THE OQUAGA LAKE IMPROVEMENT ASSOCIATION, INC.

ARTICLE I

NAME AND PURPOSE OF CORPORATION

Section 1. Name

This corporation shall be known as The Oquaga Lake Improvement Association.

Section 2. Purpose

The purpose of the Association shall be:

To preserve, improve and protect Oquaga Lake and the lands adjoining the same and bordering thereon, all located in the Town of Sanford, Broome County, New York; to develop and promote the said territory as a summer resort; to prevent the contamination of the waters thereof; to further and advance the social and general welfare of the said territory and the owners and occupants thereof and the members of this Association; to do any and all acts necessary to carry into effect the foregoing objectives, including acquiring and holding title and property rights in and to the said Oquaga Lake, adjoining lands and springs and water courses in the vicinity.

ARTICLE II

MEMBERSHIP

Section 1. Eligibility

The membership of the Association shall consist of those people who have signed the certificate of incorporation as incorporators, together with all persons who are received into membership as hereinafter provided.

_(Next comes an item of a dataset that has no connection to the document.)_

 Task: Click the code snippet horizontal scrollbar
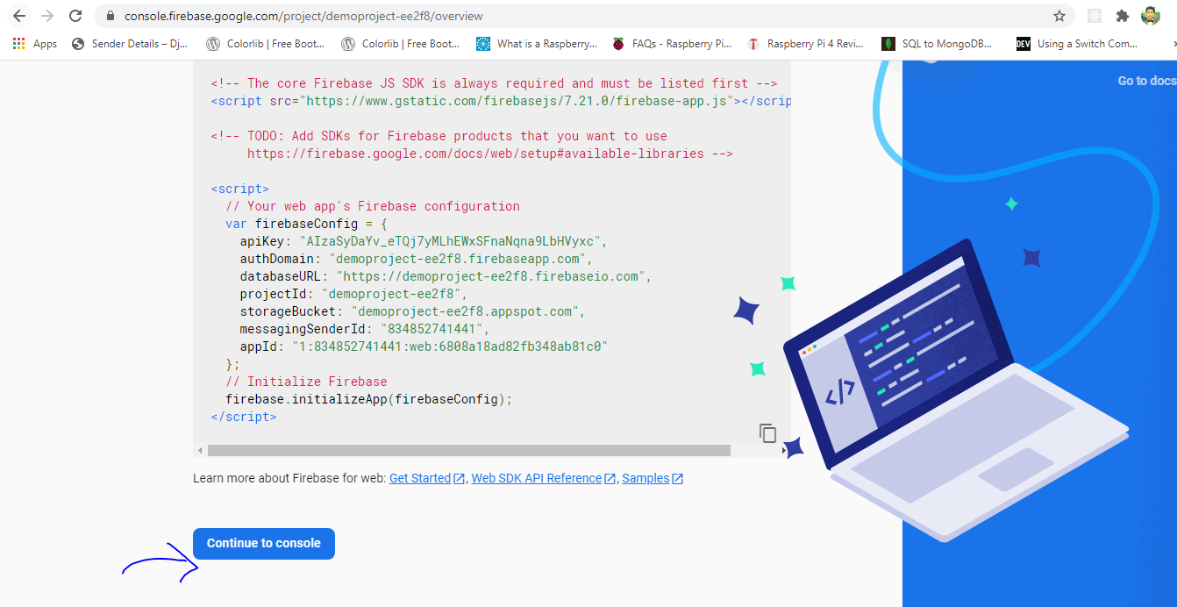[x=468, y=450]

Section 2. Classes of Membership

The members of this corporation shall be divided into two classes: active and associate.

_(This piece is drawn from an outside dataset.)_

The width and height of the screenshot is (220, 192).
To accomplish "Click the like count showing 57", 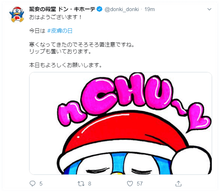I will pyautogui.click(x=139, y=184).
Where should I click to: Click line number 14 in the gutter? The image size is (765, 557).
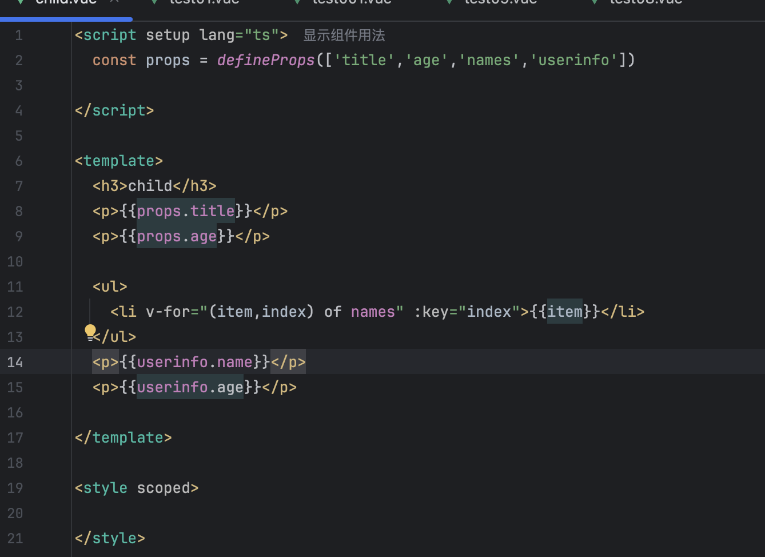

Section 3. Active Membership

To entitle a person to active membership, he/she shall either own real property located in the Oquaga Lake Sewer District or shall legally represent the owner of such property by being the legally qualified trustee, executor, administrator, guardian or personal representative or agent or attorney of the owner. Joint ownership of an interest in real property shall entitle said joint owners to ONE vote at meetings.

Section 4. Associate Membership

To entitle a person to associate membership, he/she shall reside in the Oquaga Lake Sewer District at the time of application. Associate members shall not be permitted to vote in Association matters.

Section 5. Admission to Membership

Persons entitled to active membership shall, upon payment of dues, become an Association Member.

Section 6. Annual Dues

The annual dues for active and associate members will be set by the Board of Directors  with an affirmative vote by the membership at a duly called meeting.

Section 7. Indebtedness

A member failing to pay annual dues shall not be entitled to vote at any meeting.

ARTICLE III

BOARD OF DIRECTORS

Section 1. Administration

The general management of the affairs of the Association shall be vested in the Board of Directors, who shall be elected as provided in the by-laws. The Board shall be the policy forming and administrative body of the Association and as such is responsible to the membership.

Section 2. Personnel

The Board of Directors shall consist of twelve (12) elected members. The officers of the Association shall consist of a President, Vice President, Secretary, and a Treasurer.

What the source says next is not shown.